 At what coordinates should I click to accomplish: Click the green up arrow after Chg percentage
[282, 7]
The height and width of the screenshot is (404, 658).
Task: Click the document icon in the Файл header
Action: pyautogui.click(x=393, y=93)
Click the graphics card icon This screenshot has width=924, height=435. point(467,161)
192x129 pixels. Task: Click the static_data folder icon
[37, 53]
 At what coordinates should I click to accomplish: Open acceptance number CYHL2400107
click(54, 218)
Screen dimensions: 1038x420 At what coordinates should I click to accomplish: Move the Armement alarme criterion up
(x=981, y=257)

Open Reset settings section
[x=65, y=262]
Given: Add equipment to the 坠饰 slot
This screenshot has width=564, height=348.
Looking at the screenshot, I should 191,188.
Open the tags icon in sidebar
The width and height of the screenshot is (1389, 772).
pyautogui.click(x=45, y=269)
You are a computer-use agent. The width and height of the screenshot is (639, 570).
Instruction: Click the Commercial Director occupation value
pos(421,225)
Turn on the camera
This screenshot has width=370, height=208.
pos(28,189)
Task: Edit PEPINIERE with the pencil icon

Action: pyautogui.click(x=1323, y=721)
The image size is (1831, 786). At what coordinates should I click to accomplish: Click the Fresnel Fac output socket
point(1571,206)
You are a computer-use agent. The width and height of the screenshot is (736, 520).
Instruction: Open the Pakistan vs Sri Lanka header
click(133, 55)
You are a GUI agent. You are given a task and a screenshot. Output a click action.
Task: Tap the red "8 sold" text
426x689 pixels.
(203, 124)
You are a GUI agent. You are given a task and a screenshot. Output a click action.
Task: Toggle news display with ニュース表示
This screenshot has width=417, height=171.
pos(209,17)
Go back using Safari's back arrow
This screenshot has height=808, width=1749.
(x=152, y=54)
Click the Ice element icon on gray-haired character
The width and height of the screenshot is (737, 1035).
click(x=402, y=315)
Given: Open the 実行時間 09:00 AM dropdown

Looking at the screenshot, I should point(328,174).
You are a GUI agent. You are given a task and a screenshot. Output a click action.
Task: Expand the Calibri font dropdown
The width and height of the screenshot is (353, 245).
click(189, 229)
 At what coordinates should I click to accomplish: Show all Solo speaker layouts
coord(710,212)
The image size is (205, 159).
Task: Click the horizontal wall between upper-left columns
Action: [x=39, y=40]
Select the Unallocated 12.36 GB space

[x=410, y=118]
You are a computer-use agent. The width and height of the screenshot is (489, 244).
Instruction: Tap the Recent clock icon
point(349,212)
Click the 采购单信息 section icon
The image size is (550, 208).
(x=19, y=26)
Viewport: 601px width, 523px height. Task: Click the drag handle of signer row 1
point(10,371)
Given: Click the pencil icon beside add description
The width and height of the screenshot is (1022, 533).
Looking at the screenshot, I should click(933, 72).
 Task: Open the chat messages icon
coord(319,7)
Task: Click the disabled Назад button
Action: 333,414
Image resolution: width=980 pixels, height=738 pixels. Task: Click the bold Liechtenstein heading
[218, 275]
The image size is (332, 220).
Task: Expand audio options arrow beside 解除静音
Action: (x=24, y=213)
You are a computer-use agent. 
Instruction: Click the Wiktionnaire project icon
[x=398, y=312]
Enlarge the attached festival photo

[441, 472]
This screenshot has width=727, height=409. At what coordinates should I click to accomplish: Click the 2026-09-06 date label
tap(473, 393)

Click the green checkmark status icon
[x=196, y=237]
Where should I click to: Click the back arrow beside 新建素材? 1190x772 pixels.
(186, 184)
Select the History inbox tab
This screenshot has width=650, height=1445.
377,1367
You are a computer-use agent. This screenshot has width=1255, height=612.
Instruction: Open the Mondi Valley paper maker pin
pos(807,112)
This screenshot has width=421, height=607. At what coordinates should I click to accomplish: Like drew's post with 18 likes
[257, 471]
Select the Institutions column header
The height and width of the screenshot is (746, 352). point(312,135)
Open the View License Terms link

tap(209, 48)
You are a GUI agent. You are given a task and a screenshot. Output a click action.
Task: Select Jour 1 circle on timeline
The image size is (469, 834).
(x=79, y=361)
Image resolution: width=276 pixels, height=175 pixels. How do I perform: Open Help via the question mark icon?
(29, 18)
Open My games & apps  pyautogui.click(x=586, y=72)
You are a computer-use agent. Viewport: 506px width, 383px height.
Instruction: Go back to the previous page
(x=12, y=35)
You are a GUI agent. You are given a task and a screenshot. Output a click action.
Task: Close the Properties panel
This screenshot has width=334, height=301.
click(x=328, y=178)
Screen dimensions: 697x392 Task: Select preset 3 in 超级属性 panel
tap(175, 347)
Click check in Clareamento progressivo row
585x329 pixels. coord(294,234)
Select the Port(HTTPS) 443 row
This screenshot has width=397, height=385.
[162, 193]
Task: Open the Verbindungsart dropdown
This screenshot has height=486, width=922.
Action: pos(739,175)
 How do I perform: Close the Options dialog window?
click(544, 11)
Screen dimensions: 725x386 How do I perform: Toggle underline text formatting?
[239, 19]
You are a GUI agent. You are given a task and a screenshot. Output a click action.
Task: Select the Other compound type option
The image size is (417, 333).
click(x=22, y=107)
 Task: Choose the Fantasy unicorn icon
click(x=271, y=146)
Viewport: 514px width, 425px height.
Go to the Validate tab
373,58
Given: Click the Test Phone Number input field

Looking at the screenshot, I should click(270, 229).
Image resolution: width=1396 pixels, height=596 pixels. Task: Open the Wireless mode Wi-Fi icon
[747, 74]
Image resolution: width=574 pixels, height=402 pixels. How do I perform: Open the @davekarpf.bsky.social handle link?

* * * * * * *

■ What is expected: Write the data out again. Match it exactly.

■ Answer below:
 At what coordinates should I click to accomplish: Click the green up arrow after Chg percentage
[282, 7]
The height and width of the screenshot is (404, 658).
Task: Click the document icon in the Файл header
Action: pyautogui.click(x=393, y=93)
Click the graphics card icon This screenshot has width=924, height=435. point(467,161)
192x129 pixels. Task: Click the static_data folder icon
[37, 53]
 At what coordinates should I click to accomplish: Open acceptance number CYHL2400107
click(54, 218)
Screen dimensions: 1038x420 At what coordinates should I click to accomplish: Move the Armement alarme criterion up
(x=981, y=257)

Open Reset settings section
[x=65, y=262]
Given: Add equipment to the 坠饰 slot
This screenshot has width=564, height=348.
Looking at the screenshot, I should 191,188.
Open the tags icon in sidebar
The width and height of the screenshot is (1389, 772).
pyautogui.click(x=45, y=269)
You are a computer-use agent. The width and height of the screenshot is (639, 570).
Instruction: Click the Commercial Director occupation value
pos(421,225)
Turn on the camera
This screenshot has width=370, height=208.
pos(28,189)
Task: Edit PEPINIERE with the pencil icon

Action: pyautogui.click(x=1323, y=721)
The image size is (1831, 786). At what coordinates should I click to accomplish: Click the Fresnel Fac output socket
point(1571,206)
You are a computer-use agent. The width and height of the screenshot is (736, 520).
Instruction: Open the Pakistan vs Sri Lanka header
click(133, 55)
You are a GUI agent. You are given a task and a screenshot. Output a click action.
Task: Tap the red "8 sold" text
426x689 pixels.
(203, 124)
You are a GUI agent. You are given a task and a screenshot. Output a click action.
Task: Toggle news display with ニュース表示
This screenshot has width=417, height=171.
pos(209,17)
Go back using Safari's back arrow
This screenshot has height=808, width=1749.
(x=152, y=54)
Click the Ice element icon on gray-haired character
The width and height of the screenshot is (737, 1035).
click(x=402, y=315)
Given: Open the 実行時間 09:00 AM dropdown

Looking at the screenshot, I should point(328,174).
You are a GUI agent. You are given a task and a screenshot. Output a click action.
Task: Expand the Calibri font dropdown
The width and height of the screenshot is (353, 245).
click(189, 229)
 At what coordinates should I click to accomplish: Show all Solo speaker layouts
coord(710,212)
The image size is (205, 159).
Task: Click the horizontal wall between upper-left columns
Action: [x=39, y=40]
Select the Unallocated 12.36 GB space

[x=410, y=118]
You are a computer-use agent. The width and height of the screenshot is (489, 244).
Instruction: Tap the Recent clock icon
point(349,212)
Click the 采购单信息 section icon
The image size is (550, 208).
(x=19, y=26)
Viewport: 601px width, 523px height. Task: Click the drag handle of signer row 1
point(10,371)
Given: Click the pencil icon beside add description
The width and height of the screenshot is (1022, 533).
Looking at the screenshot, I should click(933, 72).
 Task: Open the chat messages icon
coord(319,7)
Task: Click the disabled Назад button
Action: 333,414
Image resolution: width=980 pixels, height=738 pixels. Task: Click the bold Liechtenstein heading
[218, 275]
The image size is (332, 220).
Task: Expand audio options arrow beside 解除静音
Action: (x=24, y=213)
You are a computer-use agent. 
Instruction: Click the Wiktionnaire project icon
[x=398, y=312]
Enlarge the attached festival photo

[441, 472]
This screenshot has width=727, height=409. At what coordinates should I click to accomplish: Click the 2026-09-06 date label
tap(473, 393)

Click the green checkmark status icon
[x=196, y=237]
Where should I click to: Click the back arrow beside 新建素材? 1190x772 pixels.
(186, 184)
Select the History inbox tab
This screenshot has width=650, height=1445.
377,1367
You are a computer-use agent. This screenshot has width=1255, height=612.
Instruction: Open the Mondi Valley paper maker pin
pos(807,112)
This screenshot has width=421, height=607. At what coordinates should I click to accomplish: Like drew's post with 18 likes
[257, 471]
Select the Institutions column header
The height and width of the screenshot is (746, 352). point(312,135)
Open the View License Terms link

tap(209, 48)
You are a GUI agent. You are given a task and a screenshot. Output a click action.
Task: Select Jour 1 circle on timeline
The image size is (469, 834).
(x=79, y=361)
Image resolution: width=276 pixels, height=175 pixels. How do I perform: Open Help via the question mark icon?
(29, 18)
Open My games & apps  pyautogui.click(x=586, y=72)
You are a computer-use agent. Viewport: 506px width, 383px height.
Instruction: Go back to the previous page
(x=12, y=35)
You are a GUI agent. You are given a task and a screenshot. Output a click action.
Task: Close the Properties panel
This screenshot has width=334, height=301.
click(x=328, y=178)
Screen dimensions: 697x392 Task: Select preset 3 in 超级属性 panel
tap(175, 347)
Click check in Clareamento progressivo row
585x329 pixels. coord(294,234)
Select the Port(HTTPS) 443 row
This screenshot has width=397, height=385.
[162, 193]
Task: Open the Verbindungsart dropdown
This screenshot has height=486, width=922.
Action: pos(739,175)
 How do I perform: Close the Options dialog window?
click(544, 11)
Screen dimensions: 725x386 How do I perform: Toggle underline text formatting?
[239, 19]
You are a GUI agent. You are given a task and a screenshot. Output a click action.
Task: Select the Other compound type option
The image size is (417, 333).
click(x=22, y=107)
 Task: Choose the Fantasy unicorn icon
click(x=271, y=146)
Viewport: 514px width, 425px height.
Go to the Validate tab
373,58
Given: Click the Test Phone Number input field

Looking at the screenshot, I should click(270, 229).
Image resolution: width=1396 pixels, height=596 pixels. Task: Open the Wireless mode Wi-Fi icon
[747, 74]
Image resolution: width=574 pixels, height=402 pixels. How do I perform: Open the @davekarpf.bsky.social handle link?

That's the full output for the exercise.